Par un beau matin enneigé du 25 février 2001, jour de tempête suprême… Je mettais au monde l’aîné de mes 4 garçons, celui en qui j’avais fondé mes espoirs grandioses de mère. Les parents rejettent trop souvent leurs souhaits sur leur aîné… Vincent a commencé à marcher à 10 mois, plus vite que les bébés de son âge. J’étais une maman fière. En plus, mon beau Vincent est venu au monde avec des bouclettes blondes comme notre petit cupidon. À l’âge de 3 ans, il ne parlait toujours pas, il pleurait quand il voulait quelque chose et il pointait. Son père et moi avons cru naïvement que c’était une réaction à son petit frère (car un deuxième bébé s’était joint à notre petite famille!); il se refermait petit à petit. Il ne voulait pas être propre; si je changeais un meuble de place, je ne dormais pas pendant trois, voire quatre jours tellement il pleurait. Il rangeait ses jouets le long des murs. Je dois dire que je trouvais ça mignon et pratique. (Avez-vous déjà mis le pied sur une voiture dans le milieu du chemin? ) Bref, à 5 ans, il ne disait que quelques mots de base, était encore aux couches et …débutait la maternelle. Non, il n’allait pas à la garderie, c’était trop de gestion pour lui; le bruit, les gens et le jugement. Les débuts à la maternelle ne furent pas de tout repos, ni pour lui, ni pour nous. Je vous épargne les détails entre les profs qui veulent que mon fils soit médicamenté pour être plus attentif, les spécialistes qui te disent quoi faire et parfois qui se contredisent, les suivis, la stimulation et les dix mille autres rendez-vous…. Ah oui, je vous ai dit que j’étais enceinte de bébé 3? J’étais épuisée et je me demandais comment faisaient les parents pour y arriver. J’ai réalisé du coup, que notre couple était fort en titi pour passer au travers de toutes ces remises en question et, n’oubliez pas que nous sommes en train de constater que notre enfant a de gros défis et que nous sommes sur le point d’avoir un troisième bébé!

Le diagnostic tombe…

Pas évident! Nous avons eu le diagnostic comme un coup de massue dans le front, entre les deux yeux, c’est violent comme image, car, quand j’ai eu les diagnostics de notre beau Vincent, je venais d’accoucher de bébé 4, en fait, j’étais encore à l’hôpital. Vincent avait 7 ans et demi. TSA modéré avec de la dysphasie sévère. BANG! Le choc!
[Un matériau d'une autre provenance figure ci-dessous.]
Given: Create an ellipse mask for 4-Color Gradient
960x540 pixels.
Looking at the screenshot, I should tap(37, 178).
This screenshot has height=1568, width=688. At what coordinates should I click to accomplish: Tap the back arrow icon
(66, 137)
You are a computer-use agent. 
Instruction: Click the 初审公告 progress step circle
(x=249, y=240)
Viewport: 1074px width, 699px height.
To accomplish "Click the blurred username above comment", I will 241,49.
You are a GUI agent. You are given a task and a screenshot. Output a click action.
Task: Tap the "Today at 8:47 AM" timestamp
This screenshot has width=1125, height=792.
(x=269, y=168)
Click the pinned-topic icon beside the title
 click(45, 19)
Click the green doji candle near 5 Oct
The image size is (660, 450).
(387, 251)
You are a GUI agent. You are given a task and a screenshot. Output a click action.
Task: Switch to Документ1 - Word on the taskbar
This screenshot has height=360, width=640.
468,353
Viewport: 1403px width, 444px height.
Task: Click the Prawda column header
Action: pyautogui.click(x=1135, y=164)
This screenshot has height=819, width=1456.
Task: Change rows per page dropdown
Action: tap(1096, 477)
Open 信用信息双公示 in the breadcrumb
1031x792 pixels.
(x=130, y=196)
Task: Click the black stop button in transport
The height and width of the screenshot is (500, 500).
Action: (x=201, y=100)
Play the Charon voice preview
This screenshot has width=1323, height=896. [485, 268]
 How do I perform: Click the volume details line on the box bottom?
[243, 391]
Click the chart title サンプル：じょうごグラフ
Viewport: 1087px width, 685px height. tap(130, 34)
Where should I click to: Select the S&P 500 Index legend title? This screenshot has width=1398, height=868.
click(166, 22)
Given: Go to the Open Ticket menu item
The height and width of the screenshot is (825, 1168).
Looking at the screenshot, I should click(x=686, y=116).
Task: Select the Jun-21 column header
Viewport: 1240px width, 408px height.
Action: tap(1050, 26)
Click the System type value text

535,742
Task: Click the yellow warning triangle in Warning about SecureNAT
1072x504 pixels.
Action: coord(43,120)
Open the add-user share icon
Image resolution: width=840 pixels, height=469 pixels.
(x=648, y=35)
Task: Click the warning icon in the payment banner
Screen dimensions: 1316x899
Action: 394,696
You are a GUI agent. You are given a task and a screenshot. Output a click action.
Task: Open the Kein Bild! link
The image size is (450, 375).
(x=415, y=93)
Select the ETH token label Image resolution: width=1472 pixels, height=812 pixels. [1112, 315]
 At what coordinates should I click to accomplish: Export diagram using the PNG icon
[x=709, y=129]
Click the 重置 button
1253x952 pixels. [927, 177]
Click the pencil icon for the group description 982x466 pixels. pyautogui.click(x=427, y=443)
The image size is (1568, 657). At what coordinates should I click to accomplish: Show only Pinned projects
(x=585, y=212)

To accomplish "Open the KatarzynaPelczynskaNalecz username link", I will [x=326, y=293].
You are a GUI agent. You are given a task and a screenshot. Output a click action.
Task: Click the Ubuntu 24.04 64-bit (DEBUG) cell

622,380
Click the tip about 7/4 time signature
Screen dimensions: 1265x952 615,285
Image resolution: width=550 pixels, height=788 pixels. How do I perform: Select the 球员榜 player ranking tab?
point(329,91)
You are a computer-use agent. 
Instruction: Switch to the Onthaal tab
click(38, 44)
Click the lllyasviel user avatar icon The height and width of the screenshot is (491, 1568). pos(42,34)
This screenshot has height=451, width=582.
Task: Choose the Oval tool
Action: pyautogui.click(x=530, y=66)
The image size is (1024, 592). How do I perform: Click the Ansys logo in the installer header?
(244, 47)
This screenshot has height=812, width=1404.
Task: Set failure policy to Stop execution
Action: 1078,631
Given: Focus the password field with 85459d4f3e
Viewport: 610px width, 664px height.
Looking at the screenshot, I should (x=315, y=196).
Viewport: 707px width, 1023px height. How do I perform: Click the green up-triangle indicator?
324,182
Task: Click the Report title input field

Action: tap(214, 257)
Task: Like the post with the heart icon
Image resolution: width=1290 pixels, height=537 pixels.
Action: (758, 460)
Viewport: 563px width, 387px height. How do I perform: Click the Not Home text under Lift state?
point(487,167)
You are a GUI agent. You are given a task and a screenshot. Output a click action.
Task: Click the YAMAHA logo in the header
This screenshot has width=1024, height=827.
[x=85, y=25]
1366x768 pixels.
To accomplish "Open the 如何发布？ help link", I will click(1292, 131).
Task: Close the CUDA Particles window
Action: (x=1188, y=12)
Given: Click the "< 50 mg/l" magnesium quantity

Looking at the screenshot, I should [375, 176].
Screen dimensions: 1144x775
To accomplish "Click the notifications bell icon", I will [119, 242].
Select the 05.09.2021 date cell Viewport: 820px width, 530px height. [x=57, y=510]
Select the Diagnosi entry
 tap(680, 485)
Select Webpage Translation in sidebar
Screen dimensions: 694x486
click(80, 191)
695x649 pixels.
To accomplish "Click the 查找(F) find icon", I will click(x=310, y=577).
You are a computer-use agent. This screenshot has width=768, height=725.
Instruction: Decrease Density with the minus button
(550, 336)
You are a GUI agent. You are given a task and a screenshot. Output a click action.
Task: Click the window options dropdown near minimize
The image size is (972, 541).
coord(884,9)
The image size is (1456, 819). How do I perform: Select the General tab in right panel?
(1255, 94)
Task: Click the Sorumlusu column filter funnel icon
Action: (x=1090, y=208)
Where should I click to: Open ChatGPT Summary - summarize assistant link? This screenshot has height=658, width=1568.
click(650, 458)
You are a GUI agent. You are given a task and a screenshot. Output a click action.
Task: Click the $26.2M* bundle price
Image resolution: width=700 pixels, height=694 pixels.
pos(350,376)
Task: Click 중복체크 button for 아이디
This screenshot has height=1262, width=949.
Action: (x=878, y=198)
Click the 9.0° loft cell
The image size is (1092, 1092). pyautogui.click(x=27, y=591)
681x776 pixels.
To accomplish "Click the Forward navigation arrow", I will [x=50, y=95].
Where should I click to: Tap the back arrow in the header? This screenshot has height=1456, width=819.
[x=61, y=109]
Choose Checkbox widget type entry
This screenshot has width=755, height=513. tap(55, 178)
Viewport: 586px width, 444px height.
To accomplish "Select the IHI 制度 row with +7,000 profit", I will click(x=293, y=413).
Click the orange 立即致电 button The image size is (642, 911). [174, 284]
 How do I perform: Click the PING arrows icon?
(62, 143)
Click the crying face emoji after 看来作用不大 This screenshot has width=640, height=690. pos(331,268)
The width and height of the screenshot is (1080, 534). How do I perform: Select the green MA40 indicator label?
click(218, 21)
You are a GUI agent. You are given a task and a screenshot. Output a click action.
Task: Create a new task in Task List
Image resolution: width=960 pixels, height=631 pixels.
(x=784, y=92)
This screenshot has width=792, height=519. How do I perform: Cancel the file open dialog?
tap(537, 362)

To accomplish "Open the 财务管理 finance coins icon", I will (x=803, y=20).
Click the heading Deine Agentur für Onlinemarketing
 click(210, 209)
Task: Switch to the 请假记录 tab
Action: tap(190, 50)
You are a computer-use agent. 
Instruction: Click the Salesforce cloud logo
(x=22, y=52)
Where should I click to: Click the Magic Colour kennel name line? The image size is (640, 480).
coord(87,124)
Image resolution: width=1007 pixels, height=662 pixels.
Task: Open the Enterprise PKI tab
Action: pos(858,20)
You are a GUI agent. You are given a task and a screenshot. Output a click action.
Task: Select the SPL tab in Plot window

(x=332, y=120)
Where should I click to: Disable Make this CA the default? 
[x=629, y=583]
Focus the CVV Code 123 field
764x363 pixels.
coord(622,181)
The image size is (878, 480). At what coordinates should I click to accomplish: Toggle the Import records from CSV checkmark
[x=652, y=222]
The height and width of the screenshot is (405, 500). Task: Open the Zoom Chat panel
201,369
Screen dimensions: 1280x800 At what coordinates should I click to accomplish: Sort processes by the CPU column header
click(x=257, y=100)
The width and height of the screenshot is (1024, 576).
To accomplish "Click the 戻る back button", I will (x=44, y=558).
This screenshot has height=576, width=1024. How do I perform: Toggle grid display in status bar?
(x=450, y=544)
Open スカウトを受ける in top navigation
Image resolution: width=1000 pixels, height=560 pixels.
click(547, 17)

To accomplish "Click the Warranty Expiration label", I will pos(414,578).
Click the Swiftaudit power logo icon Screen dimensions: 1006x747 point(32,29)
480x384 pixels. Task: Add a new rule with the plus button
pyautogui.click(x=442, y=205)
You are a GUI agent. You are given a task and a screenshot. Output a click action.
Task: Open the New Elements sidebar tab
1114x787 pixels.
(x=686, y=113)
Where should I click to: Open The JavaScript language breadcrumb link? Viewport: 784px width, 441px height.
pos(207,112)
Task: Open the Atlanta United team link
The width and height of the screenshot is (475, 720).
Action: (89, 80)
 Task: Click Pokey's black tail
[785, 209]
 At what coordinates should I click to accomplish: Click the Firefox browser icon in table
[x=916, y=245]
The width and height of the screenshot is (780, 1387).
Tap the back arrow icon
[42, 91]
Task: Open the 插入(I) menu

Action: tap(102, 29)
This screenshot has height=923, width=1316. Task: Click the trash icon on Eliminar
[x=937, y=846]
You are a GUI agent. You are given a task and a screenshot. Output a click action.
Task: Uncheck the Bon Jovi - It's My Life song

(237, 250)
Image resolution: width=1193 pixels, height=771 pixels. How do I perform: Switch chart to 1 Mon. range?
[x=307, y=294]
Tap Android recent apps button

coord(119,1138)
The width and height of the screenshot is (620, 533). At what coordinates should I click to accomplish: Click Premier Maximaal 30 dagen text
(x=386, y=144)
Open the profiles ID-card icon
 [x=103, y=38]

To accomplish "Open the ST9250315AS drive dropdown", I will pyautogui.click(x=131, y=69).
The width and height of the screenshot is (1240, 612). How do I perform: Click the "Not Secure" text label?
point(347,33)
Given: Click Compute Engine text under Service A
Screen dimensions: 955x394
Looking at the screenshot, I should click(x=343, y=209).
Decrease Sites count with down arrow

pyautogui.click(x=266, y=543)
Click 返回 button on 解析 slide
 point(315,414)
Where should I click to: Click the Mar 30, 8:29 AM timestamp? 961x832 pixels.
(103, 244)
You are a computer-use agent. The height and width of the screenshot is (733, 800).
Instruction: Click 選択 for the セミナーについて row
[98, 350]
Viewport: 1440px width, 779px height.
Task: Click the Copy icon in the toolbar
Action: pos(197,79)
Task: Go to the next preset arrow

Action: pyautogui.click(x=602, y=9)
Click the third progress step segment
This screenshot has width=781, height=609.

La joie, c’est que Vincent est passé d’une école régulière à une école spécialisée en moins de deux et mes autres enfants ont été testés et suivis (tant qu’à être là-dedans!)

Nous sommes passés de dix milles rendez-vous à deux millions, mais nous avons eu le dépistage tôt et du service rapide! Colin, mon bébé 3, a aussi eu ses diagnostics à cette époque, oui, oui SES diagnostics, car chez nous, ça vient en équipe! TSA modéré avec dyspraxie moteur et verbale. Des défis, il y en avait des tonnes à relever avec nos enfants …

La suite…

Maintenant, demandez-moi comment je vais? Eh bien, j’ai travaillé en finance pour ensuite retourner aux études en TES afin de travailler avec les petits amours qui sont TSA. Mais, entre ça, j’ai été maman à la maison, avec les titres de maman et gestionnaire de rendez- vous! Ah! ah! ah!

Et je travaille enfin, je suis TES, Intervenante en autisme et membre de la belle famille de spécialistes chez Déclic. Je rencontre des familles comme la mienne au quotidien. Je comprends, je pleure parfois avec les parents qui viennent d’apprendre la nouvelle concernant leur enfant. Je connais le sentiment (ce coup de pelle dans le front qui blesse tant…) d’impuissance, de culpabilité (même si nous savons tous qu’il n’y a pas de culpabilité à y avoir, on se culpabilise quand même!)

Aujourd’hui, mon grand Vincent a 17 ans, mon deuxième, 15, le troisième, Colin, 12 et le dernier 10 ans. Les suivis se font encore pour mon Colin avec des pauses (yeah !!!) Ils ont fait des progrès dont nous sommes tellement fiers! Et vous savez quoi? Je suis une maman heureuse d’avoir ces 4 beaux garçons!